Folgendes bearbeiten:
• a. Wie lautet dieser Satz aus dem Ausgangstext auf Englisch: „Bei dem gegenwärtig im Wassermotorenbau fast ausschließlich in Anwendung gebrachten System der Turbine als Antriebsmaschine könnte die Anlage eines Wasserrades als ‚ein überwundener Standpunkt‘ betrachtet werden und der Bau dieser Gattung von Motoren in absehbarer Zeit als ausgeschlossen erscheinen.“?
• b. Beantworte anhand des Ausgangstextes:
(i) Welchen Beruf gibt der Verfasser an?
(ii) Bis zu welcher Wassermenge je Sekunde reichen die größeren Wassermengen unter Punkt 1?
(iii) Welches System von Schaufelrädern kommt unter Punkt 2 zur Anwendung?

**** Ausgangstext

Von Wilh. Müller, Ingenieur,
Stuttgart-Cannstatt.
Wasserversorgung mittels Wasserradbetrieb.
Bei dem gegenwärtig im Wassermotorenbau fast ausschließlich in Anwendung
gebrachten System der Turbine als Antriebsmaschine könnte die Anlage eines
Wasserrades als „ein überwundener Standpunkt“ betrachtet werden und der Bau
dieser Gattung von Motoren in absehbarer Zeit als ausgeschlossen erscheinen. Die von
der Natur dargebotenen und so mannigfach gearteten Wasserkräfte lassen aber dem
Wasserrad immer noch ein Feld als beinahe unbestrittenes Gebiet übrig, innerhalb
dessen – abgesehen von einzelnen, verzweifelten Fällen, bei welchen überhaupt nur
ein Rad in Frage kommen kann – die Rohkraft stets rationeller ausgenutzt wird, als
mit Turbinen, welchen Namen diese auch haben mögen.
Solche Lokalitäten sind:
1.Sehr geringes Gefälle mit mäßigen Durchflußmengen,
also Räder im freien Strom; oder in Verbindung mit
größeren Wassermengen bis 10 cbm i. d. Sek. und mehr, wobei örtliche
Verhältnisse eine Turbinenanlage als unausführbar erscheinen lassen oder ein Motor zur Aufnahme der verfügbaren Kraft nicht
gebaut werden kann. Bei einem solchen Lokal ergibt sich eine Anzahl
hintereinander gelegter ausziehbarer Räder im
Schnurgerinne als zwingende Notwendigkeit, wie solche in
Norddeutschland in zahlreichen Fällen bestehen.
2.Mittlere Gefälle mit kleinem stark schwankendem
Zufluß, der durch Schwimmkörper oder Geschiebe verunreinigt ist, wobei Schaufelräder, System Zuppinger, mit
Ueberfalleinläufen zur Anwendung kommen.

********
**** Aufgeführte Einträge

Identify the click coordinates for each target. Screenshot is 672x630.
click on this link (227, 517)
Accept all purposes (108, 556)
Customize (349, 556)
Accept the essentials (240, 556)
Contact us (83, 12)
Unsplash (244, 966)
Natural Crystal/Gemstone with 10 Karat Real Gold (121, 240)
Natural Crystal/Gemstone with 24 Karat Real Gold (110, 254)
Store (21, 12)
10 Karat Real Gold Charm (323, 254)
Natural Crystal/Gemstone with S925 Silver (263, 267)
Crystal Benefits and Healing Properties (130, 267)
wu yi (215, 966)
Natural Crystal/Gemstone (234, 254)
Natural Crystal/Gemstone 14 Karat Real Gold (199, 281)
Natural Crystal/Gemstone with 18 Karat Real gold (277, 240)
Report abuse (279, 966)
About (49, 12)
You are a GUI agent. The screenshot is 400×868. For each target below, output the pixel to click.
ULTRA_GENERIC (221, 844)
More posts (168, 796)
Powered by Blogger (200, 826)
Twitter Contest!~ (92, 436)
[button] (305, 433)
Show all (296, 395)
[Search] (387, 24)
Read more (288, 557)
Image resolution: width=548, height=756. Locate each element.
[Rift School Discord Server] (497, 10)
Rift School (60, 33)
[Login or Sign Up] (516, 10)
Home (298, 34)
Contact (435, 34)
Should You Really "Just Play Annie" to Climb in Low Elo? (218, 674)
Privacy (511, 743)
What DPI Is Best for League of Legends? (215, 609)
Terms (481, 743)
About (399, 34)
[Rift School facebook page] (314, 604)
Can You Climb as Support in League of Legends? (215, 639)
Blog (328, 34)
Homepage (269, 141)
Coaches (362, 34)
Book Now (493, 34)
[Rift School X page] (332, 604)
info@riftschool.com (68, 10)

********

Die Lösungen:
• a. Given the turbine system, which is at present used almost exclusively as the driving machine in water motor construction, the installation of a water wheel could be regarded as "an outdated standpoint," and the construction of this type of motor could seem ruled out in the foreseeable future.

• b.
(i) Ingenieur
(ii) Bis 10 cbm i. d. Sek. und mehr
(iii) System Zuppinger